Segundo a ação, Gabehart deixou a Joe Gibbs Racing ao fim da temporada de 2025. Depois disso, a JGR passou a acusá-lo de quebra de contrato e de levar informações proprietárias da equipe. Em março de 2026, a Justiça expediu uma ordem de restrição temporária impedindo Gabehart de exercer funções semelhantes às que tinha na JGR.
Ordem judicial restringe estratégia, análise e reuniões
A determinação citada no processo proíbe Gabehart de preparar ou executar estratégias de carro e de corrida, supervisionar atividades de análise e participar de reuniões ligadas a essas funções. No novo pedido, a Joe Gibbs Racing afirma que essas restrições foram desrespeitadas ao longo da temporada.
No documento, a JGR pede que a Justiça determine que Gabehart e a Spire compareçam para explicar por que não deveriam ser punidos. Em trecho incluído na petição, a equipe solicita que o tribunal ordene que ambos “compareçam e expliquem por que não deveriam” sofrer sanções por desacato.

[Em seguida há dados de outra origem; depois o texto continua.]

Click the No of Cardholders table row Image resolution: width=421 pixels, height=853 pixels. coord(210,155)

JGR questiona cargo de Gabehart na Spire
Um dos pontos centrais da acusação é o cargo de Gabehart na Spire. A equipe recebeu o título de Chief Motorsports Officer, e a Joe Gibbs Racing sustenta que essa nomenclatura é enganosa e tem permitido que ele atue de maneira incompatível com a ordem judicial.

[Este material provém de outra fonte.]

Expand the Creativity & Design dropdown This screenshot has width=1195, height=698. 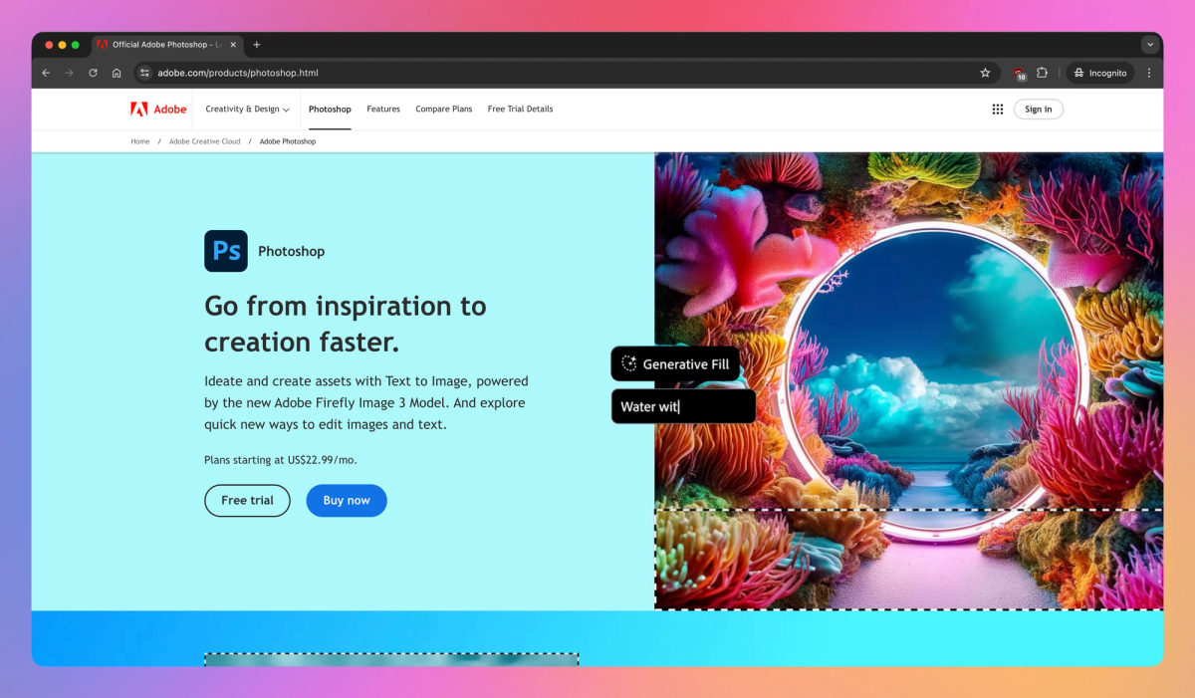point(247,109)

O processo também cita que as atribuições de um diretor de competição envolvem estratégia de carro e de corrida, além da supervisão de análise e de processos de performance, justamente áreas cobertas pela restrição imposta pela Justiça.
Além das sanções por desacato civil, a Joe Gibbs Racing também busca o reembolso de custos e honorários relacionados a esse novo pedido judicial.